Table of Contents

Name

codex - the Code Extractor for OpenOffice.org

Synopsis

codex [-dDqvVsSwW?] [-c string] [-C string] [-e ext] [-f file] [-n number] [-p prefix] [-r prefix] [-t string] [-x ext] [--chapter-number=number] [--comment-end=string] [--comment-start=string] [--doxygen] [--nodoxygen] [--configfile=filename] [--extension=string] [--file-tag=string] [--prefix=string] [--quiet] [--snippets] [--nosnippets] [--snippet-extension=string] [--snippet-prefix=string] [--verbose] [--noverbose] [--warning] [--nowarning] [--help] [--usage] DOCUMENTS...

Description

Each file name named on the command line is opened as an OpenOffice.org 2.0 document, that is, as a ZIP file that contains XML streams. The main content stream (content.xml) is extracted according to the OASIS OpenDocument format standard. Sections that use code style names are extracted to text files. A code listing starts with a caption style, followed by code styles. A snippet lacks a caption. Snippets are usually short.

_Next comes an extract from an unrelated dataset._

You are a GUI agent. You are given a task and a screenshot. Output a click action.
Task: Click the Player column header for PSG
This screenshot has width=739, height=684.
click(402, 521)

Each listing or snippet is extracted to a separate text file in the current directory. The file name is formed from a prefix, the listing number, and an extension. Snippets and listings have different prefixes and extensions. Listings captions must have the form tag cc-nn. caption, where tag is a word such as Listing, Example, Figure, etc., cc is the chapter number, nn is the listing number, and caption is arbitrary text. The separator between cc and nn can be any single character. The separator between nn and caption can be anything. The listing filename is <pprefix><cc><nn>.<ext>, where cc and nn are taken from the caption and padded to 2 zero-filled places. If you supply a comment string, the first line of the file starts with the comment string, followed by the caption.

Snippets lack a caption, so they are numbered sequentially, starting at 1. You can specify a chapter number, in which case that number is used to name snippet files. The chapter number can also be used to verify the correctness of listings.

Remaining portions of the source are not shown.